Stored records:
- - -
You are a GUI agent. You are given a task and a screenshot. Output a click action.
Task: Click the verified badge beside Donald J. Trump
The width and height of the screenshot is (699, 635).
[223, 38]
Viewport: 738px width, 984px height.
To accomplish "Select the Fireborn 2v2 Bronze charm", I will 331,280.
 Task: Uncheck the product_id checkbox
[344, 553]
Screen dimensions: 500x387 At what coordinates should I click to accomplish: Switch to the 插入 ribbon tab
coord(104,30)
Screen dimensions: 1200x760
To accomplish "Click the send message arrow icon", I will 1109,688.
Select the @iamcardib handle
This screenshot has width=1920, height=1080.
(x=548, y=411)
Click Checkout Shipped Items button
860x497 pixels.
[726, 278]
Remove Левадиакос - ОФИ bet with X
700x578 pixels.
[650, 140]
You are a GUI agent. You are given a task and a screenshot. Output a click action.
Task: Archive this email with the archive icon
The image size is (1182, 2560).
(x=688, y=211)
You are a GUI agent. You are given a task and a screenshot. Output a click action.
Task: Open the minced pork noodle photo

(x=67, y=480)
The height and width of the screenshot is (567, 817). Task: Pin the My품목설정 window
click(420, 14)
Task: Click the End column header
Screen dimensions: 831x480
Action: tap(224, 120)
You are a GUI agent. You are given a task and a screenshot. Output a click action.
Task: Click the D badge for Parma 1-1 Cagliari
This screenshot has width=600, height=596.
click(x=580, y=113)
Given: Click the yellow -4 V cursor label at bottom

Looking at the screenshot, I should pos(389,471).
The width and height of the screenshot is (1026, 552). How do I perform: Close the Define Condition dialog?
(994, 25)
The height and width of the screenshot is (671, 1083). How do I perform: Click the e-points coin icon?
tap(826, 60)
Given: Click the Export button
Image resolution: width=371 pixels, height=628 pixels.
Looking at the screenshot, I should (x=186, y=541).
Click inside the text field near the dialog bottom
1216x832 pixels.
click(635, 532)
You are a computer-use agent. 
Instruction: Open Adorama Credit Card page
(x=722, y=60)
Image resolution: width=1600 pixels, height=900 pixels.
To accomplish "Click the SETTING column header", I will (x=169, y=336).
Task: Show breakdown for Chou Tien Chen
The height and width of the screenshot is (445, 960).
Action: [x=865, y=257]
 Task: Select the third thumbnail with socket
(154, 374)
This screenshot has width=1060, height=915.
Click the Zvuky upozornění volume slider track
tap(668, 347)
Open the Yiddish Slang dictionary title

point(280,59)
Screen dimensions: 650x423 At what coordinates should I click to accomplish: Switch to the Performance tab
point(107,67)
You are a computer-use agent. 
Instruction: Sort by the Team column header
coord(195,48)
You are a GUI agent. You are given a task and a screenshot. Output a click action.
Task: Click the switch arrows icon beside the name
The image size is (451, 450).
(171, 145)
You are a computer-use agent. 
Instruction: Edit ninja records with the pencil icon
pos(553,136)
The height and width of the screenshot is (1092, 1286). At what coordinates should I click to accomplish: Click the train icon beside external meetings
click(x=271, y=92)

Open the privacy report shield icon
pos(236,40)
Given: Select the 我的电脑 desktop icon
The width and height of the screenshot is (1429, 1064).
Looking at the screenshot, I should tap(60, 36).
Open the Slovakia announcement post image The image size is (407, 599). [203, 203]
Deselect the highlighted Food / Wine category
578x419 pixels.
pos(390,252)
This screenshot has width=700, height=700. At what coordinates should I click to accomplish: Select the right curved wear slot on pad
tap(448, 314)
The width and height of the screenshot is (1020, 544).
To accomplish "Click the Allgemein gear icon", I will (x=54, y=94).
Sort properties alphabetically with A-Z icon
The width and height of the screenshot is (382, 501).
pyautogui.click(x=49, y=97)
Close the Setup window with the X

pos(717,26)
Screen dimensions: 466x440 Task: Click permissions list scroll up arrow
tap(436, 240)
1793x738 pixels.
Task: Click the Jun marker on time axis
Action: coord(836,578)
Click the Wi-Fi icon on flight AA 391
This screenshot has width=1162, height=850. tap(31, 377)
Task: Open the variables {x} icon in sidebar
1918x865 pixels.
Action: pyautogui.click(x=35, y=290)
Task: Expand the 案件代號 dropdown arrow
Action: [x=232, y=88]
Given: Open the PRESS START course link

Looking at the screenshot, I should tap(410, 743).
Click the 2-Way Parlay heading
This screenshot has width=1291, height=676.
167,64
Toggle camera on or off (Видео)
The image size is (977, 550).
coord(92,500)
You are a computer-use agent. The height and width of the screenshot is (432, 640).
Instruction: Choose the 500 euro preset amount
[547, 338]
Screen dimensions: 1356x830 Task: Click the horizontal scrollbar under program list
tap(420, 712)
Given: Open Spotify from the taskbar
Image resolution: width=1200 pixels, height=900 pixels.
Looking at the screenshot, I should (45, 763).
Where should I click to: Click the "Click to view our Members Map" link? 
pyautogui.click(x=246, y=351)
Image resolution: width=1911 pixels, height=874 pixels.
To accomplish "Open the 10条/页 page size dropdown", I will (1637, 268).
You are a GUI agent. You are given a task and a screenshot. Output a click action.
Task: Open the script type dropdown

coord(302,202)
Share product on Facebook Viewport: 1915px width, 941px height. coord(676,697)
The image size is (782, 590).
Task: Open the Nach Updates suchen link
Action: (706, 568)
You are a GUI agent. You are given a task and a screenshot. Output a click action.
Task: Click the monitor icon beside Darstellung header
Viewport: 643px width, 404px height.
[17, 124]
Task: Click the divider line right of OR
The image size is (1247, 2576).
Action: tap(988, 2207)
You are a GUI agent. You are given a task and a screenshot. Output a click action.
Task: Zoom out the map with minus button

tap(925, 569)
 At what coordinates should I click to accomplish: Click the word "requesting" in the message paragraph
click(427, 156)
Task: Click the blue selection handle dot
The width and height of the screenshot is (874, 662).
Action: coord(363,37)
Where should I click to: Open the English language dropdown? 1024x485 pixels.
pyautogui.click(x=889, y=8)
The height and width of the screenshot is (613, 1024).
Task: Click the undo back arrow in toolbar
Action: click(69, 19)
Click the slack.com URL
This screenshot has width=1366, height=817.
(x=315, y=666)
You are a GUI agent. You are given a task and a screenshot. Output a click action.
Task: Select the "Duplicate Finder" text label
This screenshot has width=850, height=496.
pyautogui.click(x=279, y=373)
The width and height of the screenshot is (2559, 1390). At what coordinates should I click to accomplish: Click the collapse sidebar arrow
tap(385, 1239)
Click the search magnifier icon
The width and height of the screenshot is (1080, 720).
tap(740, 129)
- - -
*What you should do:*
Filter the records for lines containing the word "handle" and copy each one.

*Written solution:*
Select the @iamcardib handle
Task: Click the blue selection handle dot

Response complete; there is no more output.